The AMS hosts visitors such as Crown Princess Victoria and Prince Daniel of Sweden, pictured at the Suite with Imperial's President Hugh Brady in 2023.
The AMS hosts visitors such as Crown Princess Victoria and Prince Daniel of Sweden, pictured at the Suite with Imperial's President Hugh Brady in 2023.
Future opportunities
The AMS has become a cornerstone of London's deep technology community and has pioneered a new model of industry-academia collaboration.
Looking to the future, the Suite will pair Agilent’s advanced instrumentation and specialist expertise with Imperial's strategic aims to address the biggest challenges facing humanity.
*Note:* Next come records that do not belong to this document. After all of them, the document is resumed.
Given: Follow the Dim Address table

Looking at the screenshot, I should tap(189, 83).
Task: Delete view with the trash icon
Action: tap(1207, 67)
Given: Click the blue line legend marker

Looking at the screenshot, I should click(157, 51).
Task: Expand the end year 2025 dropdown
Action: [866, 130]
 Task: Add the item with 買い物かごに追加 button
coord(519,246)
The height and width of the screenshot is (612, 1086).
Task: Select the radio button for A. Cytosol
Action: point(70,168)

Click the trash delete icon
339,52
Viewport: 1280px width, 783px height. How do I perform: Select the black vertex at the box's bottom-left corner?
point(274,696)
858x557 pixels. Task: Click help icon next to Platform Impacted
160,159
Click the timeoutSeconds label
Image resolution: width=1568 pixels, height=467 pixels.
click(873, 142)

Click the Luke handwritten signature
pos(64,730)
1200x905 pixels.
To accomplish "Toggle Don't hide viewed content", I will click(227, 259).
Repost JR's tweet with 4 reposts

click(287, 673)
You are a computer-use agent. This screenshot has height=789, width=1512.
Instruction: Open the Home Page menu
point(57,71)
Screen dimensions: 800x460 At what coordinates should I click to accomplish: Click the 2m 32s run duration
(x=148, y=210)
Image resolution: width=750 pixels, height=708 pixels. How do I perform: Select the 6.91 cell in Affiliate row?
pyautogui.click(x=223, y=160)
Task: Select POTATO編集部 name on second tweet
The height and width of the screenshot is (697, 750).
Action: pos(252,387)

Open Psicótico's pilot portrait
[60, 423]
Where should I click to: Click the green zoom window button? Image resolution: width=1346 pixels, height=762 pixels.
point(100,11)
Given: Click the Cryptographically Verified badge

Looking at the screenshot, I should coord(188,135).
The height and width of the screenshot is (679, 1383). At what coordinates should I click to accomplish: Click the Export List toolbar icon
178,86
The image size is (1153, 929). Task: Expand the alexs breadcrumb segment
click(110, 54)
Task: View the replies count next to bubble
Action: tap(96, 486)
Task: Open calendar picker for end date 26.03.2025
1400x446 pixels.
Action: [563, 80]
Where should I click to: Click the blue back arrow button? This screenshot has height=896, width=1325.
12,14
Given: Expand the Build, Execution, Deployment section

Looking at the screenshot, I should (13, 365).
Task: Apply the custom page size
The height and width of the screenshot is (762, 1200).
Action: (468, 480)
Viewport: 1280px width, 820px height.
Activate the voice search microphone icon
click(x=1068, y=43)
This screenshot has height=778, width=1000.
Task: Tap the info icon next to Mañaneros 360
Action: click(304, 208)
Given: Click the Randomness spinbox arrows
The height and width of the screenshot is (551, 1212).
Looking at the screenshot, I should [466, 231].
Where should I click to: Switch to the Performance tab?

This will include powering a new phase of ecosystem expansion, while focusing on key strategic frontiers.
These include AI-enabled measurement science, the integration of automation with advanced analytics, and a renewed focus on translational life sciences, spanning diagnostics, therapeutics, and sustainable chemistry.
Collaborations with partners such as the Drug Discovery Hub and the Fleming Initiative will create growing opportunities to validate Agilent technologies in high-impact, frontier applications.
Backed by government initiatives such as Upstream London, the AMS will nurture a new generation of academics and R&D specialists ready to utilise Agilent’s state-of-the-art platforms throughout their careers.
From its position at the heart of WestTech London, the Suite will deepen its engagement with university spinouts, innovative SMEs, and global businesses, strengthening its role as a platform that helps researchers and companies tackle real-world challenges.
Together, Agilent’s technological leadership and Imperial’s scientific excellence will ensure the shared infrastructure provided by Agilent sits at the heart of a new phase of discovery, innovation and economic growth.
The continued partnership with Agilent and the renewal of the AMS will be important in sustaining and expanding these benefits, ensuring that Imperial remains at the forefront of training the next generation of scientific and engineering leaders.